Just when you thought the useless and wasteful drug-war philosophy of the past was slowly receding in the rear view, the Trump administration is pulling a U-turn.
The White House indicated last week that states like Maine that have legalized marijuana should expect “greater enforcement” of federal anti-pot laws, going against public sentiment, economic trends and the good sense that anti-drug resources should be spent on solving the opioid crisis, not disrupting safe, established businesses following state law.

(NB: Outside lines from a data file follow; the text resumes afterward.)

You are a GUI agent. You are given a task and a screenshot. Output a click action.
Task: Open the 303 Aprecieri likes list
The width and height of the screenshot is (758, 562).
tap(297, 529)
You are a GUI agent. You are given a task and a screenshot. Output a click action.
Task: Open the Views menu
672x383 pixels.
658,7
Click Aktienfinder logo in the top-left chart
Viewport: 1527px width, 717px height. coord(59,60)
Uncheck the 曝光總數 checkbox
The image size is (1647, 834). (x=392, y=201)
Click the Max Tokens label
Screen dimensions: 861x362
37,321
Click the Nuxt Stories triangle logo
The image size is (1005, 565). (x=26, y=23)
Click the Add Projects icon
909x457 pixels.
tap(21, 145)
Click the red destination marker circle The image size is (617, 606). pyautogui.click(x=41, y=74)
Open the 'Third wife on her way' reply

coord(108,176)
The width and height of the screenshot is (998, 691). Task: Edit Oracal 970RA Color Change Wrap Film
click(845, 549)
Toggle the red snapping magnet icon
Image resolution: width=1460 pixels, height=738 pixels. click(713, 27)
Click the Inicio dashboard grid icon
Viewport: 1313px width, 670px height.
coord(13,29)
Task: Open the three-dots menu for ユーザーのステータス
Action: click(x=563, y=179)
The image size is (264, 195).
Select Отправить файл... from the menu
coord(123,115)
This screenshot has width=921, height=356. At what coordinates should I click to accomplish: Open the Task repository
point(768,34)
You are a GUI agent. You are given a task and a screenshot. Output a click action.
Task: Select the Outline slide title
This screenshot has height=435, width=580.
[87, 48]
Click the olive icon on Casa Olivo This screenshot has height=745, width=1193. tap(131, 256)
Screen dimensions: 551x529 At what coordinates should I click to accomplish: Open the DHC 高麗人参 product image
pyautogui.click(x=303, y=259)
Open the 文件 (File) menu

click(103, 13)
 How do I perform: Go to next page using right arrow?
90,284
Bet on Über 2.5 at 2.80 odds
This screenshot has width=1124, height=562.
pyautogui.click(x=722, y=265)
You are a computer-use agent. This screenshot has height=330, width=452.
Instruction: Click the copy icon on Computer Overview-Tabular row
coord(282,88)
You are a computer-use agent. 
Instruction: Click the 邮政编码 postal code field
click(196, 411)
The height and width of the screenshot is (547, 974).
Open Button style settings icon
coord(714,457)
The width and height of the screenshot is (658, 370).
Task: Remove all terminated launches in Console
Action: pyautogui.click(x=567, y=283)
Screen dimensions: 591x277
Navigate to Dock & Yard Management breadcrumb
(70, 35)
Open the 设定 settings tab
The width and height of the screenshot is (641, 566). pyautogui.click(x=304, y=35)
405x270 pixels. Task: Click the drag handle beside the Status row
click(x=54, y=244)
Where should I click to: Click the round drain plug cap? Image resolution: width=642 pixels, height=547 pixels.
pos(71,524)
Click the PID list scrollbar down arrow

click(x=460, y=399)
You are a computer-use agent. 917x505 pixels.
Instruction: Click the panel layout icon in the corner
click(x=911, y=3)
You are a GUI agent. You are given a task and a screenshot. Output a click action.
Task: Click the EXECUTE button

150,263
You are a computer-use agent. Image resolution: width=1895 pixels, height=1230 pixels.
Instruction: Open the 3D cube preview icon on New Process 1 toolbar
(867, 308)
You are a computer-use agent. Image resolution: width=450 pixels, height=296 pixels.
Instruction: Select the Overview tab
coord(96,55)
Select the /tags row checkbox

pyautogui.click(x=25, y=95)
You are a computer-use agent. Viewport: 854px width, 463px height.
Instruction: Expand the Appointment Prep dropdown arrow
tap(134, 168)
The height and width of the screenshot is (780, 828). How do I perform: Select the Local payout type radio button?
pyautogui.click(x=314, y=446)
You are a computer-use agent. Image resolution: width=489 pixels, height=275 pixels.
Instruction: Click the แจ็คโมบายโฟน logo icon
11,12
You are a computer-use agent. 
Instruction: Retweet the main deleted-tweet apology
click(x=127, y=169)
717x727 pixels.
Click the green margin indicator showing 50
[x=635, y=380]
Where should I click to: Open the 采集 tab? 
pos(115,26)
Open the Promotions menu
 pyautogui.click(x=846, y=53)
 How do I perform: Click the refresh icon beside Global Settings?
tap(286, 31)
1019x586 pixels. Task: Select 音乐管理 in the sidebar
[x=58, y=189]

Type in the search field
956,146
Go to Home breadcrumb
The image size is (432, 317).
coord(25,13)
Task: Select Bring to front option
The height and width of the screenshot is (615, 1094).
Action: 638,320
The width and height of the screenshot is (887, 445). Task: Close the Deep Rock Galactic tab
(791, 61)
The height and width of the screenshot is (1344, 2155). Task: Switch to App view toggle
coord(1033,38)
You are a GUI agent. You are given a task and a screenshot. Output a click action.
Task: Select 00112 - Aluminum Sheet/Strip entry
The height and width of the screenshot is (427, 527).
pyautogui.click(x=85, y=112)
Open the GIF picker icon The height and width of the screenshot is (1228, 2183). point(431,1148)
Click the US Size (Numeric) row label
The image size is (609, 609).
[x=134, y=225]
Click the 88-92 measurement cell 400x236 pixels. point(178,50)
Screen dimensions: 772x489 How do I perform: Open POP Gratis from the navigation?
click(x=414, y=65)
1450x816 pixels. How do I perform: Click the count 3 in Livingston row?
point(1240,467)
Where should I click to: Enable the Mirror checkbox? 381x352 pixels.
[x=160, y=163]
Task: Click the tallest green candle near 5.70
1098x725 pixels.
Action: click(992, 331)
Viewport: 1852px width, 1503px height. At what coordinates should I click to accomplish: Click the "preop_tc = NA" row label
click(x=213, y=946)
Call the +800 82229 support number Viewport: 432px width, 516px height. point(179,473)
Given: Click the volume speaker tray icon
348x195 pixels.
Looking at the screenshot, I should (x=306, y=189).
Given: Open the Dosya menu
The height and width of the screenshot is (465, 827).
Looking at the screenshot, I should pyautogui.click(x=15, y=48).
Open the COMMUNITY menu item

It’s hard to know just what the administration has in store. The announcement last week, by White House press secretary Sean Spicer, came with no further details or policy changes, except to say that only recreational marijuana, not medical, would be targeted.
UNNECESSARY UNCERTAINTY
Going after recreational marijuana goes against a campaign pledge from Trump, but that doesn’t mean much. He also said last year he would protect transgender Americans, yet he recently rescinded federal direction on bathroom use for transgender students, citing state rights. (Apparently, states are free to discriminate, but not to legalize a largely harmless drug.)
It does, however, jibe with the views of Attorney General Jeff Sessions, who once said “good people don’t smoke marijuana” and now oversees the Justice Department in a country where nearly half the people have tried it.
Sessions in his confirmation hearings would not commit to following the Obama administration’s policy of leaving states alone as long as a solid regulatory structure was in place. Federal law is the law, Sessions has argued, and he will enforce it even when it conflicts with state law.
Of course, that conflict could be lessened, though not entire erased, if federal agencies and Congress took the sensible steps of reclassifying marijuana as a drug with accepted medical uses – something on the books in 28 states now – and rewriting financial rules to allow marijuana businesses that follow state law to use the banking system.
Instead, the Trump administration appears ready to antagonize those businesses; the real question is how. Spicer’s announcement has already injected great uncertainty into the industry, and actions such as raids or prosecutions of recreational marijuana businesses would further chill investment and scare off customers.
That would unnecessarily stunt an industry that is expected to produce more than 250,000 jobs and $24 billion in revenue by 2020, and send millions of productive and otherwise law-abiding Americans back to the black market, where their money is much more likely to end up in the hands of criminals who are actually dangerous.
States like Maine that have legalized marijuana should fight this kind of federal overreach. Unlike with the transgender case, state laws on marijuana are not discriminatory. They are a true example of the Jeffersonian concept of states as laboratories, and so far the experiments are working – just look at the successes in Washington state and Colorado.
BETTER USES
Federal resources would be much better spent helping stop the daily carnage from opioid use than dismantling an industry that has entered the mainstream.
As Maine state officials and legislators work to implement the new marijuana-legalization law here, they should not be deterred by the noise coming from the Trump administration.
They should reassure with their outspoken support the business interests looking to invest in the industry, and they should remember that they have history and public opinion on their side.